Kolumbien begreifen: Ein Land, viele Welten

Jesus Christus, Don Quijote und ich, wir waren die drei größten Dummköpfe der Geschichte.

Simón Bolivar, Dezember 1830

Als der großkolumbianische Befreier Bolivar 1830 von Depressionen und Fieber geschüttelt, als gebrochener Mann den Rio Magdalena Richtung Karibikküste hinabfährt, die überwundenen Anden zurücklassend, die Spanier geschlagen, da zieht er die nüchterne Bilanz seiner Heldentaten, seine Revolution käme dem ,,Pflügen im Meer” gleich.

Kolumbien sei zwar von den Kolonialherren befreit, doch haben sich die Strukturen von einst lediglich verschoben. An die Stelle von Kolonialherren treten Großgrundbesitzer, Familienclans und Banden, die sich das gemeine Bauernvolk feudalherrschaftlich unterwerfen. Der Traum von der großen Freiheit und Einheit, wie ihn Bolivar hatte, bleibt eine Utopie bis heute. Zu groß, zu zerklüftet ist Kolumbien mit seinen drei mächtigen Gebirgsketten, dem tiefen Amazonasgebiet im Süden und den vielen ethischen Bevölkerungsgruppen.

Der Konflikt linker und konservativer Gruppen legt sich in den Fünfzigern zusätzlich über die allgemeine Ordnung, setzt neue Maßstäbe und Strukturen und erschüttert die ohnehin schwer geschundene Zivilbevölkerung noch einmal mehr. Es herrschen Guerillagruppen, schließlich die noch blutrünstigeren Paramilitärs. Genährt werden sie von Bandenkriminalität, aus der Armut flüchten wollenden Bauernjungen, (auch dank des europäischen Konsums) von gut gehenden Koka-Laboren, korrupten Beamten und Politikern.

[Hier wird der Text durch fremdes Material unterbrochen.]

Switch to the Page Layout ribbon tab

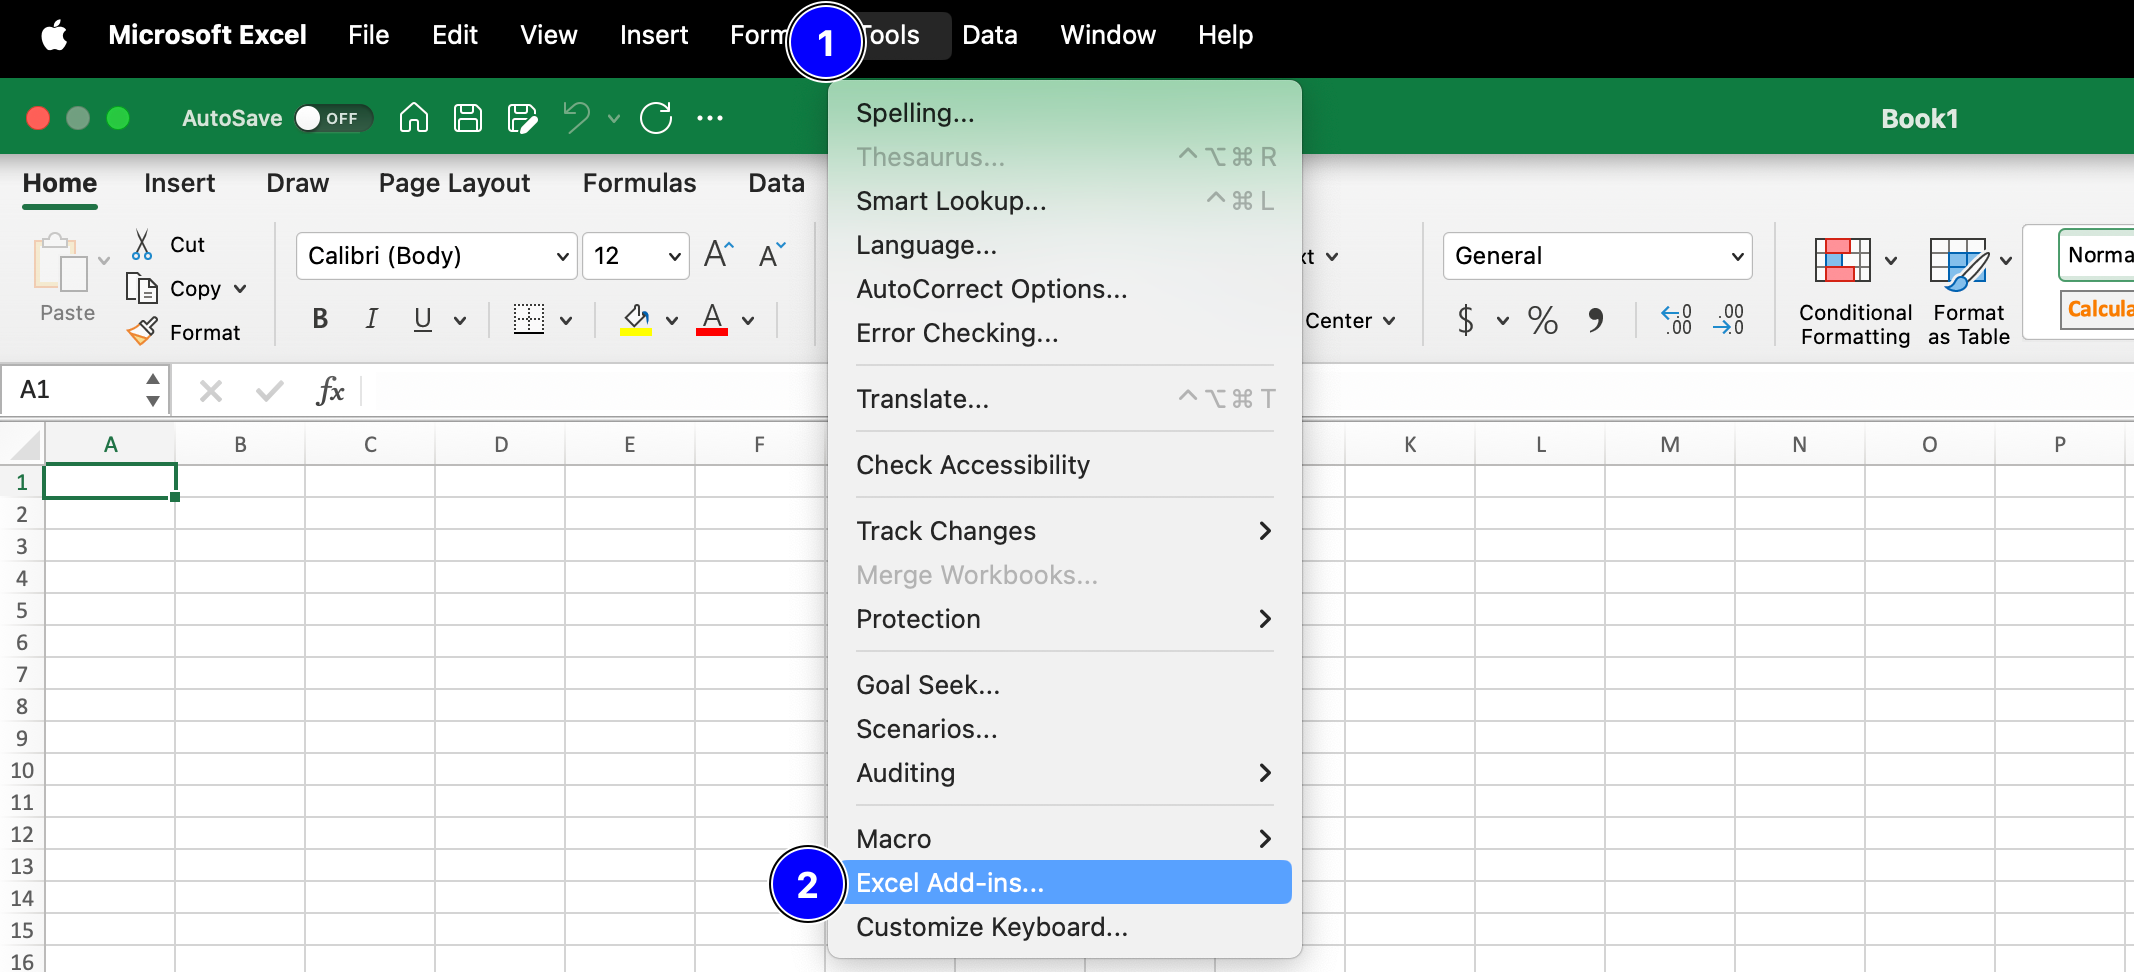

Kolumbien, das ist nur schwer zu begreifen für Europäer. ,,Es gibt nicht ein Kolumbien, sondern viele”, so Hubert Gehring, Leiter der KAS in Bogotá. Da sei das vom Konflikt geschundene Kolumbien, das Land mit den weltweit meisten Binnenflüchtlingen. Dann gibt es das wunderschöne Land mit seiner Artenvielfalt und den bunten Kulturen, dass zunehmend auf nachhaltigen Tourismus setzt. Medellín, einstige Drogenweltmetropole, wurde zum Gewinner des weltweit ausgeschriebenen Innovationspreises ernannt. Von Santa Marta wird ,,Blutkohle” nach Europa transportiert, zerstört kolumbianische Landschaften und Gemeinden – und deutsche Arbeitsplätze. In Bogotá forschen Mediziner an modernen Behandlungen zur Krebstherapie. Jährlich werden rund 35 Gewerkschafter ermordet. Cartagena de Indias im Norden erfreut sich an den Vorzügen einer UNESCO-Weltkulturhauptstadt.

Wie kann es sein, dass so viele Welten koexistieren?

Kolumbien ist magischer Realismus.

Gabriel Garcia Márquez, kol. Nobelpreisträger

Real ist es gewiss. Man bestaunt eine magische Kolonialkirche und wird um die Ecke erschüttert vom Anblick Klebstoff schnüffelnder Straßenkinder. Man lässt den Blick über ein weites Flussbett streifen und ist entrüstet über die Steine abtragenden Bagger, die Ölindustrie, die Minen. Da sind die Friedensgespräche mit der FARC in Havanna und zu junge rekrutierte Soldaten auf beiden Seiten, Minenopfer und 50 Flüchtlingsfamilien täglich, die in Bogotás Slums stranden.

Kolumbien, das streichelt den Europäer, schmeichelt ihm, nur um ihm dann mit voller Wucht, aus dem Hinterhalt sozusagen, feste ins Gesicht zu schlagen. Man ist wach, to say the very least.